The Nature study adds weight to the idea that natural selection is not the only means by which complexity rises.
These flaws are a particular aspect of proteins that make them less likely to do their assumed original or 'proper' job as well as the normal form of the protein would. This molecular deficit makes proteins stickier and more likely to adhere to each other. The authors suggest that this can enable more complex molecular interactions, and hence more complex living forms.

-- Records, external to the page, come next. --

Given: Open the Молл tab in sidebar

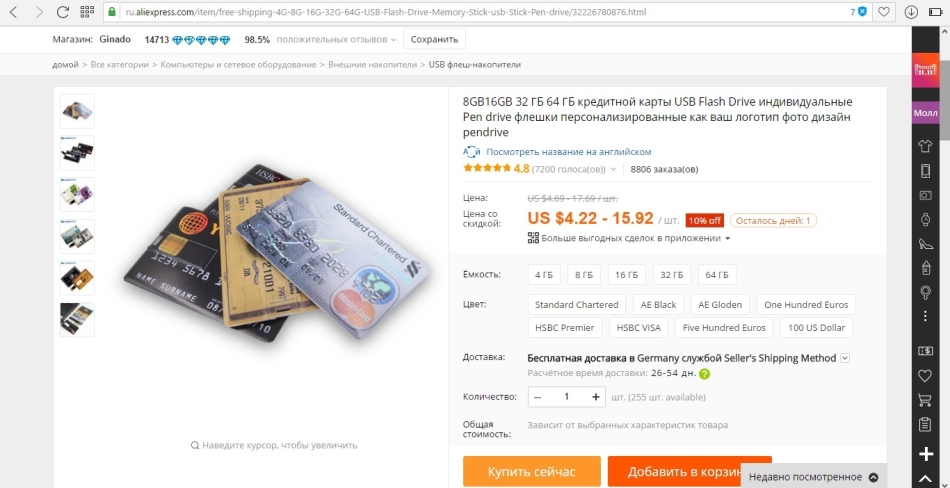Looking at the screenshot, I should [925, 113].
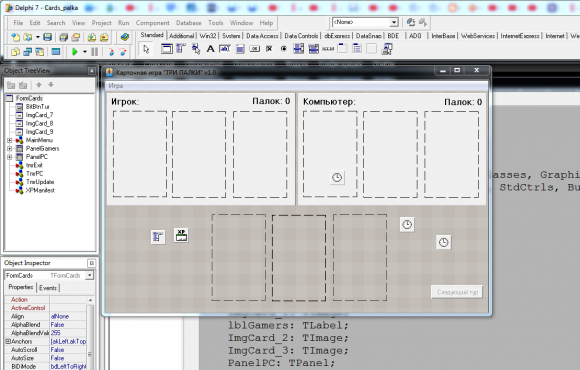Click the Save All toolbar icon
This screenshot has height=370, width=580.
[x=64, y=37]
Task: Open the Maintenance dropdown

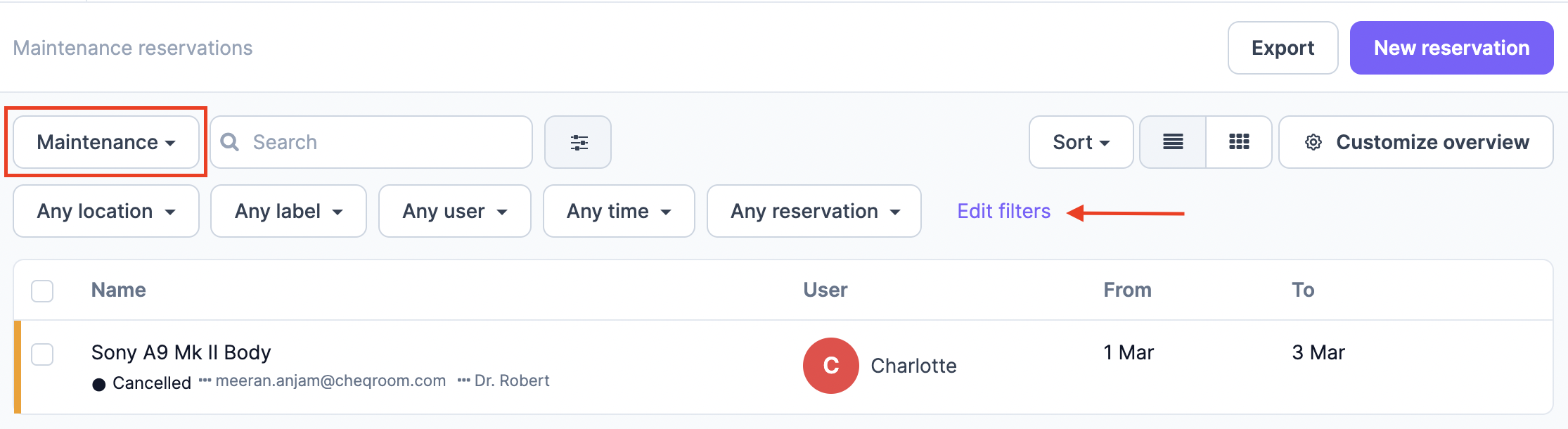Action: point(106,142)
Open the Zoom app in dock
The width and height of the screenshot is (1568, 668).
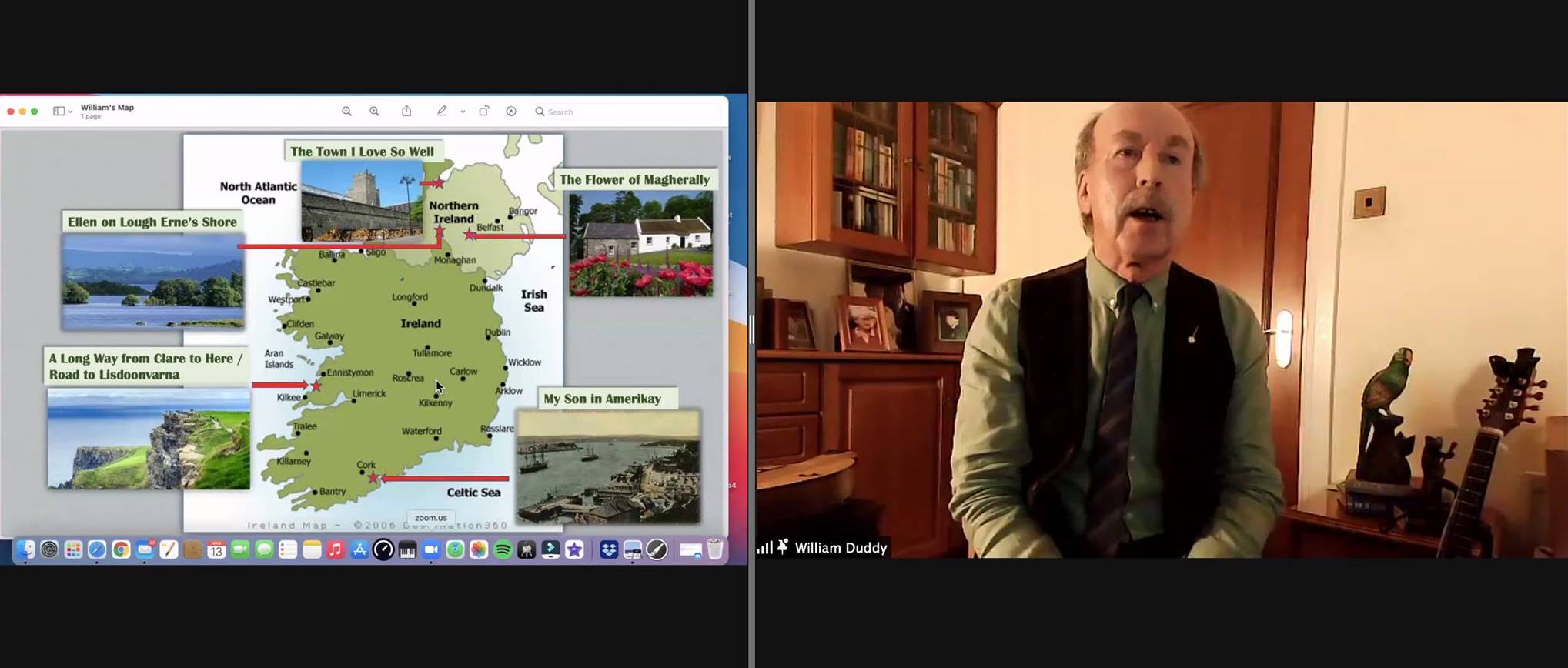(431, 549)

The analysis showed that organisms with smaller populations - such as humans - had accumulated more of these defects than simpler organisms with vastly higher population numbers.One of the authors, Michael Lynch, has been trying to persuade biologists that classical Darwinian natural selection is not the only way that complex traits can be enabled. The other author, Ariel Fernandez, is an expert on the particular biochemical aspects of these modified proteins. If a population is small enough, traits that are not quite as 'good' (in terms of their darwinian fitness) as some other version of the trait in the population can nonetheless proliferate and even displace the 'better' one. This works when the supposed deficit is small relative to the best-available, and the population is small. The consequent advance in frequency of the less robust forms can lead to new traits--such as the aggregation of similarly deficient proteins to lead to more complex structures and hence new or more complex traits.
This is not an argument that classical kinds of natural selection don't or can't occur, but it is an argument that nature is not always relentlessly perfecting and purifying what exists. So it is a challenge to the kind of universal selectionism that we often see and hear stated as 'the' theory of evolution. Of course, if something advances, an ardent Darwinian can say that, however indirectly, this variant was in a sense the best after all, or that the new complex trait would not evolve without being favored by selection. So a Darwinist would argue that it is wrong to refer to these as 'flaws' in molecules, just as, from an evolutionary point of view, humans' poor night vision, worse than that of, say, owls, is not a 'flaw': in our evolutionary history, it was the best available.
We won't delve into that argument, which involves definitions of terms, ideas very hard to test scientifically, short-term ideas assumed to apply steadily in the long term, as well as stubbornly held ideological views about evolution.
But we will point out that the idea of Lynch and Fernandez relates to a major interest of ours, here on MT here and in the book after which we named this blog: it relates to what we have called cooperation in the nature and evolution of life. Evolutionary success has involved at least as much successful interaction among cooperating units--in this case 'defective' proteins--as it has involved relentless all-seeing selective competition. Selection and cooperation exist, perhaps at all levels of life. The major question for biologists who want to understand life rather than just assert an ideology about it, is to understand how these two factors, along with many aspects of chance, explain how life works and how it got that way.